Clickhouse: uniqExact(distinct count) is slow

Created on 26 Feb 2019 · 3Comments · Source: ClickHouse/ClickHouse

I'm comparing ClickHouse with a commercial columnar database. It's amazing that in some cases ClickHouse beats the commercial product even with less resources(4 cores vs. 20 cores in my case). However, I noticed uniqExact(or distinct count) is unreasonably slow.

Here is my findings(using dockerized ClickHouse 19.3.4) and hopefully they can be of use:

assume we have a table with a few hundred millions rows(mine: ~600,000,000 rows) like below

create table test_distinct_count(a String, b String, b Int32, d String, ...)
Engine=MergeTree() order by (a, b, c, d) settings index_granularity = 8192;

we'll likely get the following test results on a VM with 4 cores(max_threads=4)

select a from test_distinct_count group by a -- 1,100+ rows returned in 5.252s
select distinct a from test_distinct_count -- 1,100+ rows returned in 5.912s
select uniq(a) from test_distinct_count -- 1 row returned in 7.483s
select uniqExact(a) from test_distinct_count -- 1 row returned in 12.308s
select count(1) from (select distinct a from test_distinct_count) x -- 1 row returned in 5.821s
select count(1) from (select a from test_distinct_count group by a) x -- 1 row returned in 4.937s

It looks like using group by and avoiding distinct bring us better performance, but it's really inconvenient to replace all distinct count with the trick...

Update: same issue on 19.3.5

performance

Source

zhicwu

👍3

Most helpful comment

uniqExact is always the worst.

Connected to ClickHouse server version 19.3.4

case1. create table u_perf(a Int64, v String) Engine=MergeTree order by a;
case2. create table u_perf(a Int64, v String) Engine=MergeTree order by v;
case3. create table u_perf(a Int64, v LowCardinality(String)) Engine=MergeTree order by a;
case4. create table u_perf(a Int64, v LowCardinality(String)) Engine=MergeTree order by v;

insert into u_perf select number, toString(number % 21277) from numbers(100000000);
sleep(1);
optimize table u_perf final;

den-crane on 26 Feb 2019

👍3

All 3 comments

Hi,
One accidental run on complex installation means nothing. Could you make reliable test, please?

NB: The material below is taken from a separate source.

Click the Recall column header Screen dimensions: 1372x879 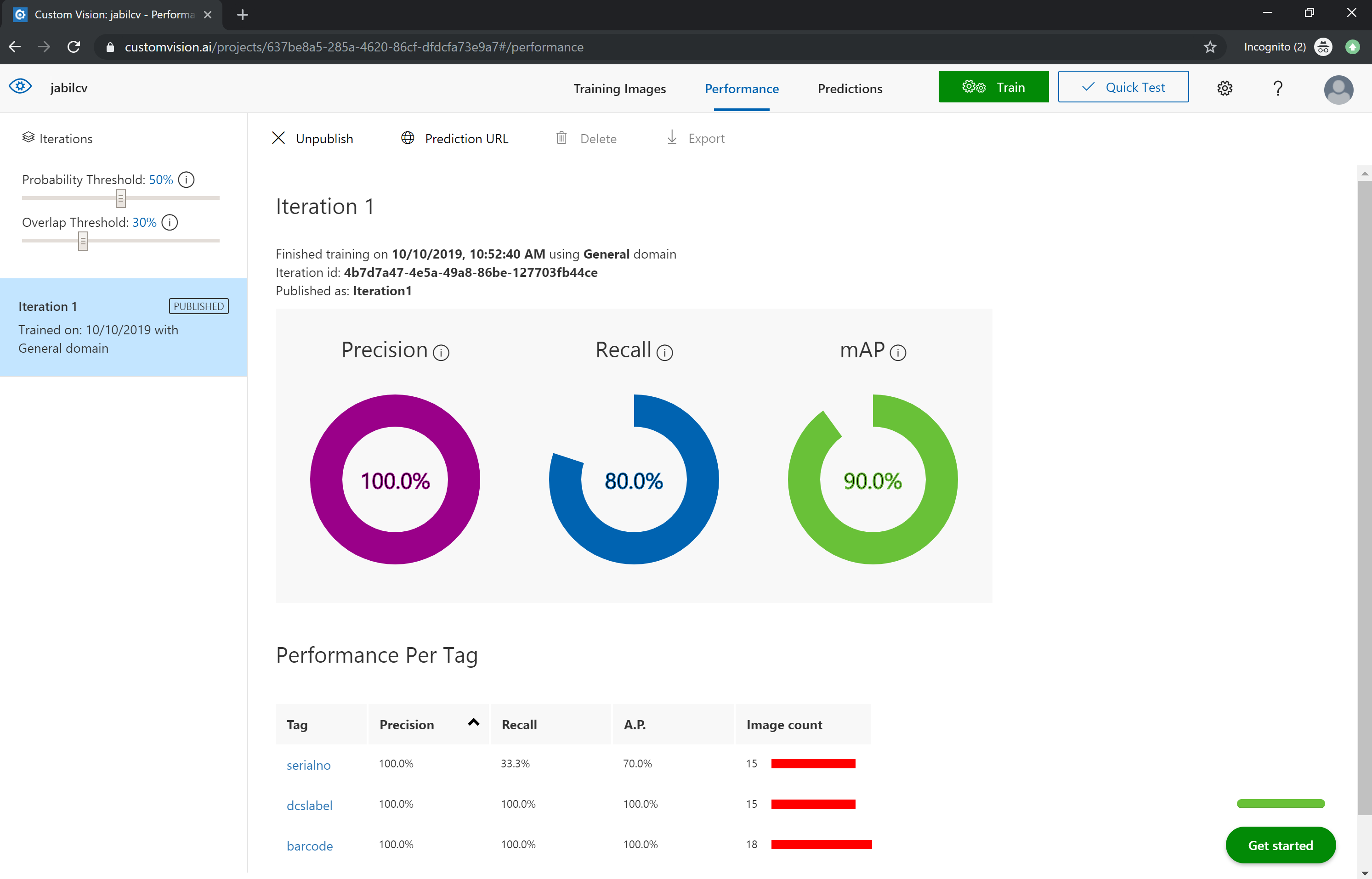point(519,725)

Run each query 100-1000 times and place the time into texts file (with one column of time in milliseconds)
Use ministat tool to compare the distributions.

4ertus2 on 26 Feb 2019

uniqExact is always the worst.

Connected to ClickHouse server version 19.3.4

insert into u_perf select number, toString(number % 21277) from numbers(100000000);
sleep(1);
optimize table u_perf final;

den-crane on 26 Feb 2019

👍3

When you calculate a single value of aggregate function, the merging phase is not parallelized. (It is parallelized for different aggregate function states.)

E.g. if you calculate multiple small-medium uniqExacts in a single query (with GROUP BY), it will be fast, but when you calculate just a single uniqExact, it is slow.

This issue is yet to be addressed.